Hace unos días fue liberada en Somalia una joven voluntaria italiana, Silvia Romano, que había sido secuestrada en Kenia por un grupo extremista islámico. Al llegar a Italia, bajó del avión vestida con un hiyab verde que le cubría todo el cuerpo y la cabeza. Inmediatamente, declaró que estaba bien física y mentalmente y además que se había convertido al islam, después de haber leído el Corán en árabe.
Personalmente siempre he sostenido que la religión, las preferencias sexuales, entre muchos otros aspectos, pertenecen a la esfera íntima de las personas y que esto no puede ser parte del debate público por respeto a las personas mismas y porque el Estado, escuela y política deben ser laicos - o actuar como si lo fueran - sin interferir directamente en estos temas. Lo que uno hace, piensa o cree privadamente es y tiene que permanecer un tema personal.
En Milán, la ciudad de Silvia Romano, muchos la esperaban y se alegraban de volver a verla, surgió una ola de rechazo y ataques personales completamente infundados, que la criticaban violentamente por haberse convertido y por haber trabajado de la voluntaria fuera de Italia, como si en el país no hubiera problemas serios que requieren ayuda y participación personal y estatal.
Lentamente, detrás de todos estos ataques se perfiló una teoría complotista, que acusaba a Silvia Romano de ser cómplice del terrorismo islámico y la ecuación, islam igual terrorismo, fue enarbolada como si esta fuese completamente legítima y sin dejar espacio para duda alguna. Una generalización, dirán muchos, basada en el silogismo: Silvia es de fe musulmana, todos los musulmanes son terroristas, ergo Silva es terrorista. Esta inclusión ilógica del «sujeto Silvia» en el universo llamado «terrorista» no ha sido demostrada y en práctica representa una aberración. Con la misma lógica le han negado su italianidad: Silvia es musulmana, Italia es católica, ergo Silvia no es italiana.
El problema es que este tipo de aberraciones se usa sistemáticamente en teorías que llamamos complotistas y que son el fundamento de un odio que crece y se multiplica sin conocer límites, sobre todo en las redes sociales, donde la agresión verbal es práctica cotidiana. En este mundo paranoico del complotismo, que se extiende como una mancha negra en el debate público y se manifiesta con cientos de rostros: antivacuna, anticuarentena, antisistema, antiemigración, vinculando personas y argumentos que están completamente disociados el uno con el otro. Bill Gates y Christine Lagarde son parte de un plan secreto para reducir la población mundial esterilizando a los jóvenes y “asesinando a los ancianos” para que el peso de las jubilaciones no lleve a una quiebra de las financias públicas en muchos países del mundo o peor aún que la pandemia es parte de un plan que lleva al control total de la humanidad.

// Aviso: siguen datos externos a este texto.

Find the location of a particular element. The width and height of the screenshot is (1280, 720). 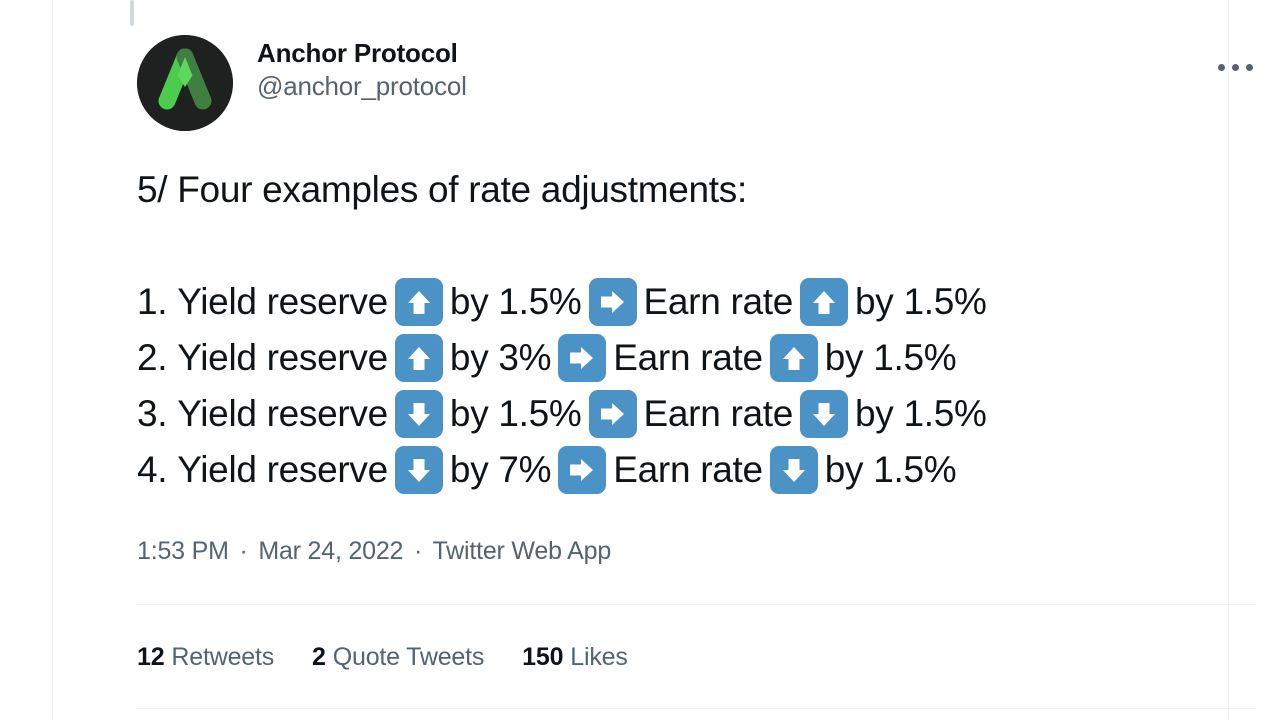

tweet-metadata: 1:53 PM · Mar 24, 2022 · Twitter Web App is located at coordinates (374, 551).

La semana pasada en el parlamento italiano, la diputada Sara Cunial intercedió en la discusión pública, acusando a todos de un plan de exterminio global en un discurso que combina todas las aberraciones de complotismo clásico: falta de pruebas, inclusiones no demostradas, contradicciones, falta de relación causal, negación de la lógica y método de demostración sin nombrar fuentes ni mencionar datos, todo mezclado y sazonado con una majadería paranoica, donde el énfasis y la estrechez mental son la base de una falsa verdad. Al mismo tiempo un célebre personaje repite constantemente que el «China virus» escapó de un laboratorio en Wuhan y esto independientemente de todos los análisis y estudios que demuestran que el virus es el resultado de una cadena de mutaciones «naturales» sin intervención de ingeniería genética.
Lo que sorprende es que estas intervenciones se viralizan rápidamente y atraviesan fronteras y océanos, llevando a actos de violencia, persecución y calamidades como en las peores pandemias, insultando sin inhibiciones y transformándose en violencia, como hemos visto en el caso de Silvia Romano o en Michigan, donde «bandas armadas» insistían en su preciosa y sagrada libertad de contagiarse libremente y contagiar a los demás. Los objetivos de estos ataques están siempre dirigidos a los mismos: Georg Soros, Bill Gates, Christine Lagarde, Antony Fauci, Angela Merkel o cualquier otra persona que apele a la razón y a la ya casi inexistente capacidad de pensar.
El complotismo es una pandemia más peligrosa que el SARS CoV-2, y que ya ha causado cientos de miles de muertes y que anuncia una nueva era de estupidez global.